TEXTO DE LECTURA:
Yo miraba sucesivamente todo el espectáculo, el sol, la luna, el cielo, las paredes de cal, las flores -jeranios, hortensias, azucenas, campanillas azules-, por todos los cristales, el azul, el grana, el amarillo, el blanco. El que me atraía más era el amarillo. Por el cristal amarillo todo se me aparecía cálido, vibrante, rejio, infinito. Mi nostaljia de lo universal latente en mí desde mi semilla, encontraba largo y supremo deleite por el cristal amarillo. Era aquello como una exaltación musical, escalofriante y definitiva. Todo allí acababa bien; era un término como el del beso en el amor, como el de la gloria verdadera e íntima en el arte; después de mirar por el cristal amarillo ya no quería yo más y me quedaba contento.

Este libro de Moguer quiero llamarle Por el cristal amarillo, en recuerdo de aquel cristal por el que vi en mi niñez tal espectáculo maravilloso y constante.

Con tan bonito prólogo comienza Juan Ramón Jiménez su libro Por el cristal amarillo. Y su amigo Francisco Garfias, también poeta moguereño, escribió la introducción de este libro que sigo literalmente para elaborar este artículo.

En la infinidad de proyectos de libros en prosa que Juan Ramón Jiménez hiciera en vida, figura siempre su deseo de recoger en un volumen o en varios los desperdigados capítulos de una ideal autobiografía lírica (y,) caprichosa, los entes y las sombras del pasado que acudían a su corazón y a su pluma espontáneamente, en cualquier instante, sin un plan preconcebido y sin una cronología determinada.

«De vez en cuando -dice en una nota suelta encontrada entre sus papeles- fuera de la línea jeneral de mis recuerdos en fila, en una noche de desvelo, me asalta uno de esos recuerdos profundos que nunca había asomado la cabeza por su agujero de sombra. Son, jeneralmente, los más bellos, los más sutiles, los más nostáljicos. ¡Qué riqueza en estos barrios de la memoria!»

hemos encontrado en la obra publicada o inédita del poeta que tuviera este delicioso perfume de añoranza.

Se han empleado los propios títulos del poeta para agrupar en capítulos los trabajos escogidos: Casa Azulmarino, Josefito Figuraciones, El calidoscopio prohibido, Las flores de Moguer, Entes y sombras de mi infancia, Hombro compasivo, El poeta en Moguer, Vida y Época, Olvidos de Granada, Sevilla y En la muerte de un hombre.

Casa Azulmarino y Josefito Figuraciones encabezan los recuerdos más remotos. Casa Azulmarino viene, quizá, de los más lejanos en la vida del poeta. Son los años en que Juan Ramón niño vive en la calle de la Ribera, de donde se trasladó, a los pocos años, a la calle Nueva «porque los marineros -dice- andaban siempre navaja en mano, porque los chiquillos rompían todas las noches la farola del zaguán y la campanilla y porque en la esquina hacía mucho viento». En la calle de la Ribera, el río azul bajo el cielo azul le despierta su primera fantasía. El nombre de Josefito Figuraciones alude a su temprana fantasía desbordada. Es la época en que el poeta se imagina el zaratán de Concha Marín «como un lagarto grana, un cangrejo carmín, un alacrán colorado». O cuando -oro con oro- veía llegar, envuelto en resplandores, al quincallero doble.

DATOS PARA ANALIZAR:
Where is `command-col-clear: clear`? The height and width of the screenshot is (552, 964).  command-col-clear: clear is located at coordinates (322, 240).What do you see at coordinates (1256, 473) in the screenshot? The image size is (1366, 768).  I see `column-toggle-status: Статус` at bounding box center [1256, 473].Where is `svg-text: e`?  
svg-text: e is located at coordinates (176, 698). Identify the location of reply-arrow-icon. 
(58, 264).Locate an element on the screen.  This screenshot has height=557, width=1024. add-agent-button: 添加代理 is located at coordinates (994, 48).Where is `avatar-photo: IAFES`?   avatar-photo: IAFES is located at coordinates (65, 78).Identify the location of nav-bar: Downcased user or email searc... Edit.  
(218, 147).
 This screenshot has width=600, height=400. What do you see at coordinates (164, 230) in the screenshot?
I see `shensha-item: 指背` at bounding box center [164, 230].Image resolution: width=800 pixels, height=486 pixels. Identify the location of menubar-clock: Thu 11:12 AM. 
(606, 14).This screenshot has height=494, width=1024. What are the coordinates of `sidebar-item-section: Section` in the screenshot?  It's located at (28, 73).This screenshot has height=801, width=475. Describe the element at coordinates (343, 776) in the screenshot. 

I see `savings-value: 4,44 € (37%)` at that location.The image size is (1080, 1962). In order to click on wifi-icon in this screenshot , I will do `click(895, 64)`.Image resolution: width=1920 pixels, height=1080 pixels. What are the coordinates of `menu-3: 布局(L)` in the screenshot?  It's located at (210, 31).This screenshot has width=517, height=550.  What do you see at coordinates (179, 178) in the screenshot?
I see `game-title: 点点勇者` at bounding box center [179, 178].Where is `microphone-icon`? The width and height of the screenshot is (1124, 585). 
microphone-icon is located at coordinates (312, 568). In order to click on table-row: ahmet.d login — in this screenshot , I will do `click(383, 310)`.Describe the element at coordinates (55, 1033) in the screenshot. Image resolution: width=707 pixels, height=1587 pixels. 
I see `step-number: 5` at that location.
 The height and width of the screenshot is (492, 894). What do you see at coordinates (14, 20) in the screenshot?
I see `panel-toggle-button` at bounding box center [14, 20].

PREGUNTAS DE ESTUDIO:
1. Di si cada afirmación concuerda con el texto de lectura, respondiendo sí o no y citando literalmente las palabras que lo deciden: (a) El color que más atraía al narrador era el amarillo. (b) Francisco Garfias era un poeta de Granada. (c) De niño, Juan Ramón vivió en la calle Nueva y luego se trasladó a la calle de la Ribera.
2. Por favor, transcribe del texto de lectura el fragmento que va desde "Este libro de" hasta "maravilloso y constante.", ambos incluidos.
Los registros no tienen relación con el texto de lectura.

RESULTADOS ESPERADOS:
1.
(a) Sí: «El que me atraía más era el amarillo.»
(b) No: «su amigo Francisco Garfias, también poeta moguereño»
(c) No: «vive en la calle de la Ribera, de donde se trasladó, a los pocos años, a la calle Nueva»

2.
Este libro de Moguer quiero llamarle Por el cristal amarillo, en recuerdo de aquel cristal por el que vi en mi niñez tal espectáculo maravilloso y constante.